When you write out the records, keep every word exact and drop the pictures.

Stored data entries:
▼
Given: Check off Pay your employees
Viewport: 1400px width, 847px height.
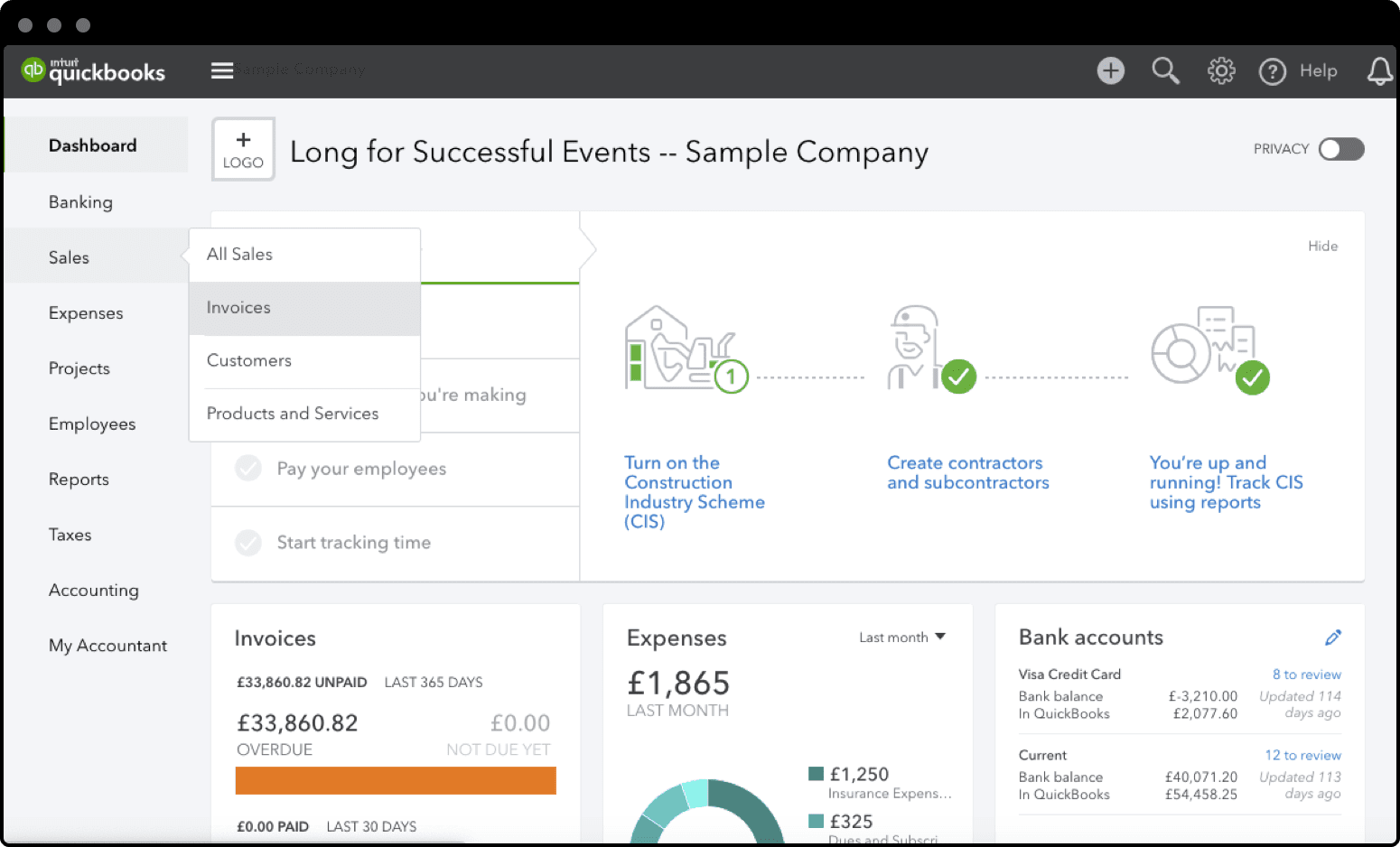Looking at the screenshot, I should tap(247, 468).
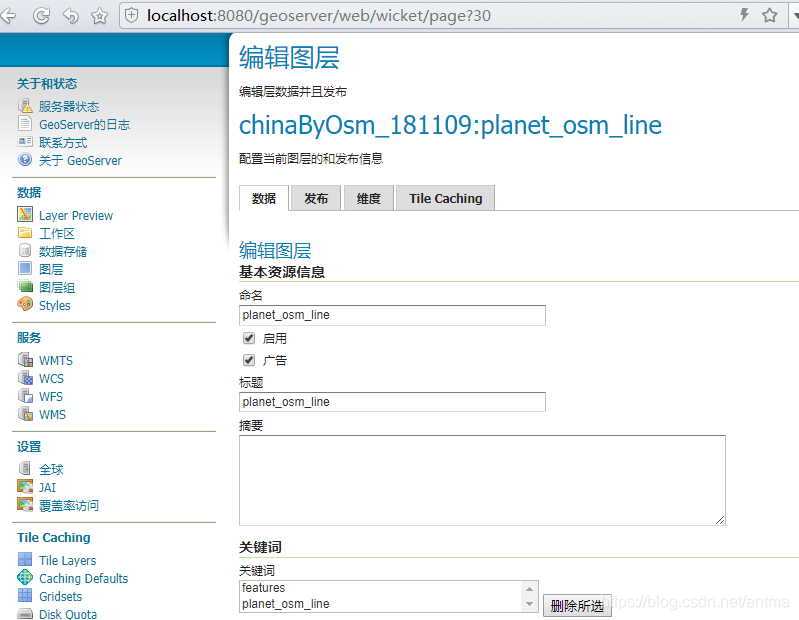Viewport: 799px width, 620px height.
Task: Click the Layer Preview icon in sidebar
Action: [x=25, y=215]
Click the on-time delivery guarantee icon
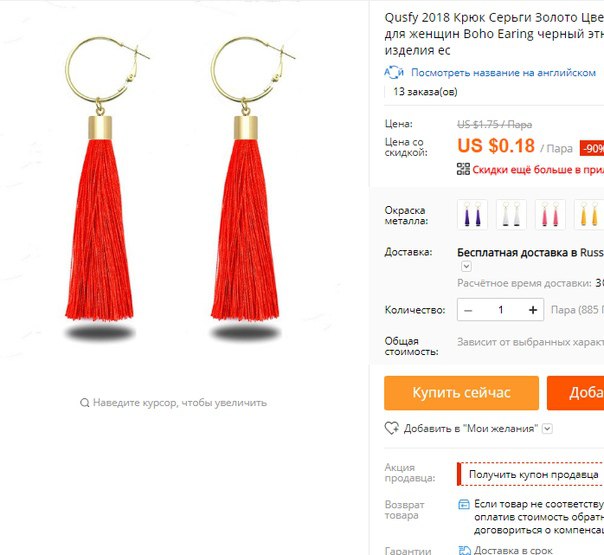 (x=464, y=550)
▲
→ **WRITTEN ANSWER**:
Given: Check off Pay your employees
Viewport: 1400px width, 847px height.
Looking at the screenshot, I should tap(247, 468).
Viewport: 799px width, 620px height.
Task: Click the Layer Preview icon in sidebar
Action: [x=25, y=215]
Click the on-time delivery guarantee icon
 (x=464, y=550)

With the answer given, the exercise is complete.